For those of us with cancer in our past, seeing and hearing our own private nightmare projected on the national screen can't help but bring back our own fears. I'm not saying we are not empathetic, just the opposite. Because we are so tuned into the devastating impact of a recurrence, hearing that it happened to someone we don't know personally, but only from their public appearances, or by reading a book they wrote, or watching them on CNN, makes it seem like it is happening to one of our close friends or relatives.
In fact, I realize that cancer empathy transcends politics.
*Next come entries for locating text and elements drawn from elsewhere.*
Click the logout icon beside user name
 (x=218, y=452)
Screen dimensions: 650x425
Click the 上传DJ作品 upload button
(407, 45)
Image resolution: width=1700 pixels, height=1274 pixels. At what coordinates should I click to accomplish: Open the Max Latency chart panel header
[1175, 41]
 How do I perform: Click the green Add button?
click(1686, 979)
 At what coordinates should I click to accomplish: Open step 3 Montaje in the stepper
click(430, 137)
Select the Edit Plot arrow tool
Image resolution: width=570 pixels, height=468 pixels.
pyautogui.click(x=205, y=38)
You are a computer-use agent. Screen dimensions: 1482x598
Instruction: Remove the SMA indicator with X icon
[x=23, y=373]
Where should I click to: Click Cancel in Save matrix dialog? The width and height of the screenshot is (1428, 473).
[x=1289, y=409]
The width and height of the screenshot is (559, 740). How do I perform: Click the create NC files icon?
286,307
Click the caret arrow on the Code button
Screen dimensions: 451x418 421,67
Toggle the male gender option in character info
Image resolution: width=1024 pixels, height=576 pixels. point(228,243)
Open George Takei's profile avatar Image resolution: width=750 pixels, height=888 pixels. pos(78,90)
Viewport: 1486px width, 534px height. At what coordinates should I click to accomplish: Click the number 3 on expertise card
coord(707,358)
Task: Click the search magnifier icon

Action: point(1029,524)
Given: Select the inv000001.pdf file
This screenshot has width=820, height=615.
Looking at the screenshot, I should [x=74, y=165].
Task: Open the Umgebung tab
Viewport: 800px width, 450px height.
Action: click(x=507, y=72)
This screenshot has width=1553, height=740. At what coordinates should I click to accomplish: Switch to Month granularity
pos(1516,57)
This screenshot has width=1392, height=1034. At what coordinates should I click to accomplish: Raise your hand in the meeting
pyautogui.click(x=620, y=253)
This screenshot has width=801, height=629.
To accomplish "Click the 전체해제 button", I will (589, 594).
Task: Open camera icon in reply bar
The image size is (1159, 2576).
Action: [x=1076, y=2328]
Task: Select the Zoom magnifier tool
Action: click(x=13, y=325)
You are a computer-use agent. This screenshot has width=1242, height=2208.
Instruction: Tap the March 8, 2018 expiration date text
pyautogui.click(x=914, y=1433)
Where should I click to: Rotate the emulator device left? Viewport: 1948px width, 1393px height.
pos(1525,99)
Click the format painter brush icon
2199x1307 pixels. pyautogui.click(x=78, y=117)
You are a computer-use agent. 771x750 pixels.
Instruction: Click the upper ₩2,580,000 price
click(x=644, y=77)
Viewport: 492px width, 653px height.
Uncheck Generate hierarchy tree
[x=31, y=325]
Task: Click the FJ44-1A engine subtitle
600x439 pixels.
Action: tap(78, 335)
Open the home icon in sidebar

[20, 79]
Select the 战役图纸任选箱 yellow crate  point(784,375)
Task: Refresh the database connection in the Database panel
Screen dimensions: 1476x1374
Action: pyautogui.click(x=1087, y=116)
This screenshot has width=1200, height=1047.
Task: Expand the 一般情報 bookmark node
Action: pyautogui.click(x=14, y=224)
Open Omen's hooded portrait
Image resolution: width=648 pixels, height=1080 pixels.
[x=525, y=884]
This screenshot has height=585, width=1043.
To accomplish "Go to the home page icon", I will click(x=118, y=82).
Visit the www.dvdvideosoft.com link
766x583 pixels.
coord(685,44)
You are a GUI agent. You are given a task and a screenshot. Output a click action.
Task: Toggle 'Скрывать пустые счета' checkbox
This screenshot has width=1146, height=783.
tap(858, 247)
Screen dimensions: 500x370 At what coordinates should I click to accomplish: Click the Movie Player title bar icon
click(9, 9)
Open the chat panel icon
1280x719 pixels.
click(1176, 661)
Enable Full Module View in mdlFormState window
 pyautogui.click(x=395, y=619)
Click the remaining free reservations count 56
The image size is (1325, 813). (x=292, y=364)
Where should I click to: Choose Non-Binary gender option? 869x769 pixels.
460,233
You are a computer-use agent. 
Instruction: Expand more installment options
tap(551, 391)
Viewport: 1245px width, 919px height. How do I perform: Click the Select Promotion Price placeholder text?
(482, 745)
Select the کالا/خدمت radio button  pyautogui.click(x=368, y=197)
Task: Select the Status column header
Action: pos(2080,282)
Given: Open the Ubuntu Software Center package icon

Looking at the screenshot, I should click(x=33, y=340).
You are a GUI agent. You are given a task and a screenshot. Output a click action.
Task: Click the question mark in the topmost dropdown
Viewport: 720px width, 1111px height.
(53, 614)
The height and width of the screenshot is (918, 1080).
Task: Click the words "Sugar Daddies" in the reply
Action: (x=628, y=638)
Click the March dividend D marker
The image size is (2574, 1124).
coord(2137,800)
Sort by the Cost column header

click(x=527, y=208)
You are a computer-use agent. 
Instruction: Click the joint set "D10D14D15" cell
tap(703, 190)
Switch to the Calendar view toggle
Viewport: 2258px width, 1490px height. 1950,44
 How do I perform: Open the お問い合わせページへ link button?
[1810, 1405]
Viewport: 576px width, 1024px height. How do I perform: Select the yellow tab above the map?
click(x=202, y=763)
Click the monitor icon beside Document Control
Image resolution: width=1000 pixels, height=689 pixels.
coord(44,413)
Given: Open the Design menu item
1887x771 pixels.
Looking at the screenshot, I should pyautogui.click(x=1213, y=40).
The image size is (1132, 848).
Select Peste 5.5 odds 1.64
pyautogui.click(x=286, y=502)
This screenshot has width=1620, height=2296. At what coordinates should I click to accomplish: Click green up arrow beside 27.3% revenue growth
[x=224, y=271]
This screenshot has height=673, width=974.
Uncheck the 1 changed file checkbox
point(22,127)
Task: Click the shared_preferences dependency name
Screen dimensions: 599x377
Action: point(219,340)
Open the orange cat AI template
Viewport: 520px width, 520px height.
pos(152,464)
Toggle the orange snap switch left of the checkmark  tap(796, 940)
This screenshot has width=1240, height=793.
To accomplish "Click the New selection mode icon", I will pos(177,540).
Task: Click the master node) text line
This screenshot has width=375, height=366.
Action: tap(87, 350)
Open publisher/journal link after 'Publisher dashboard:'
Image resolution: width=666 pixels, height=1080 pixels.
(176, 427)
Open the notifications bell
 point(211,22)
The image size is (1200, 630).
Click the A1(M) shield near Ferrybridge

Elizabeth Edwards, a prominent Democrat, is an enormously appealing woman. Even before her breast cancer diagnosis, I admired her courage to go one with her life after the loss of her son-the worst tragedy that can befall any parent, in my opinion. When she was diagnosed with breast cancer the first time, it seemed so unfair. How much should any one person or family have to endure? Prominent Republican Tony Snow, on the other hand, is not someone I have much in common with-yet I feel just as bad about him. I may not agree with his politics, but nobody deserves his fate. Before we are Democrats or Republicans, we are all humans. And, unfortunately, we all live with the specter of cancer disrupting our daily lives.
There has been a lot of hoopla over John Edwards' decision to continue to run for president while his wife undergoes treatment for metastatic breast cancer. While I found the decision puzzling at first, I have come to think differently about it over the last few days. It's nobody's business but their own. No one else should judge what someone chooses to do when they learn that their life span may be extremely limited. Elizabeth Edwards and Tony Snow didn't ask to be our cancer recurrence role models. It's not a job anyone of us would willingly choose. They may be public figures, but their private cancer nightmare belongs to them and their loved ones.